糖尿病は初期の頃では、これといった自覚症状が見られない場合がほとんどなので、そのため放置してしまう人が多いのですが、その間にも病気は静かに進行して行きます。
たとえ自覚症状がなくても、繰り返し検査をして血糖値が高い状態が続いているとわかれば、糖尿病と診断され、治療や経過観察が必要になります。
健康診断で血糖値の高さを指摘されただけでは糖尿病と診断することはできませんが、糖尿病型の可能性は否定できません。
糖尿病の進行でおこる三大合併症
糖尿病がやっかいなのは、病気の初期にはあまり体の異常を感じず、病気の深刻さを実感しにくい所です。
これが疲れやすい、ノドが渇く、体重が減るなど自覚できる症状が出てきたとなると、血糖が高い状態がかなり続いている可能性が高いです。
血糖値が高い状態が続くと全身の血管が障害されて、数年から十数年かけて様々な合併症がおこってきますが、さらに合併症を起こした場合には、さまざまな合併症の症状があらわれます。

■ **練習問題**:
1 > 糖尿病に関する抜粋から、「たとえ自覚症状がなくても、繰」で始まり「深刻さを実感しにくい所です。」で終わる部分を一字一句変えずに書き出してください。
2 > 糖尿病に関する抜粋について、次の(a)〜(c)が本文と一致するかをそれぞれ「はい」か「いいえ」で答え、判断の決め手となる本文の語句をそのまま引用してください。
(a) 健康診断で血糖値の高さを指摘されただけで、糖尿病と診断される。
(b) 自覚症状がなくても、繰り返しの検査で血糖値が高い状態が続いているとわかれば、糖尿病と診断される。
(c) 血糖値が高い状態が続くと、数か月以内に合併症がおこる。
データは本文の内容とは無関係です。

■ **提供データ**:

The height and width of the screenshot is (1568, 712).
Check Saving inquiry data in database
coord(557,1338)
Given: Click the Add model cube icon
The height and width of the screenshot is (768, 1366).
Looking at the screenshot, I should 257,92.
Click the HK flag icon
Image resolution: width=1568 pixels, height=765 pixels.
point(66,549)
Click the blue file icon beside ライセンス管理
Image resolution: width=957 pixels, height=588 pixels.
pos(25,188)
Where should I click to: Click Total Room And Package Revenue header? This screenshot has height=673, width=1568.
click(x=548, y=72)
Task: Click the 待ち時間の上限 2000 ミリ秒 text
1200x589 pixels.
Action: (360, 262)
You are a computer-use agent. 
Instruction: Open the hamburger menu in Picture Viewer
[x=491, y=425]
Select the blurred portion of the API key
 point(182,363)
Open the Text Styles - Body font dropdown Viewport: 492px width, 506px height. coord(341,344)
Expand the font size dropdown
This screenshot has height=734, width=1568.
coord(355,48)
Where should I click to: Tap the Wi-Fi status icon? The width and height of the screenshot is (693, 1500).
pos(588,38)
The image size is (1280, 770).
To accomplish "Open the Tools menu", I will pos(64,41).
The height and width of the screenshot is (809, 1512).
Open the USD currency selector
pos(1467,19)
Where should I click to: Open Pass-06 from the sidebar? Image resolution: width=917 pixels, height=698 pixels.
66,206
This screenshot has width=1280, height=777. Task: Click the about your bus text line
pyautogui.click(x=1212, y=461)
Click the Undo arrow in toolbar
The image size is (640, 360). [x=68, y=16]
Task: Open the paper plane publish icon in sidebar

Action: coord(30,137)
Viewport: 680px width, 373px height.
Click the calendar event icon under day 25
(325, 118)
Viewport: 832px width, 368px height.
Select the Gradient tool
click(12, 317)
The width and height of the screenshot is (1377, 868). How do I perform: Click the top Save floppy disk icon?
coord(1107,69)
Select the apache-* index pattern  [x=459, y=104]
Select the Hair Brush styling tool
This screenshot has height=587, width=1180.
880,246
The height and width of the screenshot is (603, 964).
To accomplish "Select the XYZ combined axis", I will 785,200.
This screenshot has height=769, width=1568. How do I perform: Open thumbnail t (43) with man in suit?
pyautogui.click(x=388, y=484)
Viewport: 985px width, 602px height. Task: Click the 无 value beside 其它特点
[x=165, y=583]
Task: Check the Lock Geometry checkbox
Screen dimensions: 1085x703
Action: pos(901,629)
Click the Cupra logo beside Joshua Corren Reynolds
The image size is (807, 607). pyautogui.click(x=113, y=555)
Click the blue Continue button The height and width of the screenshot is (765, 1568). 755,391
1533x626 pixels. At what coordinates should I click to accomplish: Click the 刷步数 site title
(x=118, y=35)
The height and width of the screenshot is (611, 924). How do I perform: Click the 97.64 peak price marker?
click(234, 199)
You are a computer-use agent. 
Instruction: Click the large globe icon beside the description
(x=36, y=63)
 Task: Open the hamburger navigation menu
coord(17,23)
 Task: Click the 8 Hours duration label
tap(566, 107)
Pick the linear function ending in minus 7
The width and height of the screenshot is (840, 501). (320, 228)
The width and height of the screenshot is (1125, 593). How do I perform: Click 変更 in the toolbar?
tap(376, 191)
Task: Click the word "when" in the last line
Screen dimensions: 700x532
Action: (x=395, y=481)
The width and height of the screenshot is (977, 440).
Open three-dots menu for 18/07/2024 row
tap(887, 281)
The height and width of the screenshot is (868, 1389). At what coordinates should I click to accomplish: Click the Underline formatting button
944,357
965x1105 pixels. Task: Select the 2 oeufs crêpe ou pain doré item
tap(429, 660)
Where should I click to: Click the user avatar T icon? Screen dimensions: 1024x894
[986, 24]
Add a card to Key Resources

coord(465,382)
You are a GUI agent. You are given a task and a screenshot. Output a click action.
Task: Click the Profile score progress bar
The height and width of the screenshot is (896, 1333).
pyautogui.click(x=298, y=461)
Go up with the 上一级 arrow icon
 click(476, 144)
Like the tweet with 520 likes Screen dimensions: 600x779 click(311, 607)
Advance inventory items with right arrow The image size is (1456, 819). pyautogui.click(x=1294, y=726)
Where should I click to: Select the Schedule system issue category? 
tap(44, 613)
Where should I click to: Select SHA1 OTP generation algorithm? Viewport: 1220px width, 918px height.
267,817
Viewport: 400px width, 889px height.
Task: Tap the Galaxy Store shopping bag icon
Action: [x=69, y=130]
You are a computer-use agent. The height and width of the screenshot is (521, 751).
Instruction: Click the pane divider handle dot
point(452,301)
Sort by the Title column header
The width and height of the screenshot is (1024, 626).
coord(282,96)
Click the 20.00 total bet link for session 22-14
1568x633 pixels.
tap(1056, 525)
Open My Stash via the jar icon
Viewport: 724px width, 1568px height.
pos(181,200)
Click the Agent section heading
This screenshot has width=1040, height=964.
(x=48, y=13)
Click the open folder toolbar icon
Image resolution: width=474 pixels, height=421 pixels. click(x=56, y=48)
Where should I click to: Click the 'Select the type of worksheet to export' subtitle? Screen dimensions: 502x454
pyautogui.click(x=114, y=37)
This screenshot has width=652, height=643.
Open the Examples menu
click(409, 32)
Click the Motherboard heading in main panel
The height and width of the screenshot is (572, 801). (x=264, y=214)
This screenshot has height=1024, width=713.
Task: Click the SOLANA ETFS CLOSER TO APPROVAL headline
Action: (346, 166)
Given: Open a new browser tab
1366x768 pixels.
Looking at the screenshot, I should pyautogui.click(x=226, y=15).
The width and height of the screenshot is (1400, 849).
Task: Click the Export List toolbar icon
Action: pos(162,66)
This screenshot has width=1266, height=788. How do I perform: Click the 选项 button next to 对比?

■ **解答一覧**:
1 >
たとえ自覚症状がなくても、繰り返し検査をして血糖値が高い状態が続いているとわかれば、糖尿病と診断され、治療や経過観察が必要になります。
健康診断で血糖値の高さを指摘されただけでは糖尿病と診断することはできませんが、糖尿病型の可能性は否定できません。
糖尿病の進行でおこる三大合併症
糖尿病がやっかいなのは、病気の初期にはあまり体の異常を感じず、病気の深刻さを実感しにくい所です。

2 >
(a) いいえ。「健康診断で血糖値の高さを指摘されただけでは糖尿病と診断することはできません」
(b) はい。「たとえ自覚症状がなくても、繰り返し検査をして血糖値が高い状態が続いているとわかれば、糖尿病と診断され」
(c) いいえ。「数年から十数年かけて様々な合併症がおこってきます」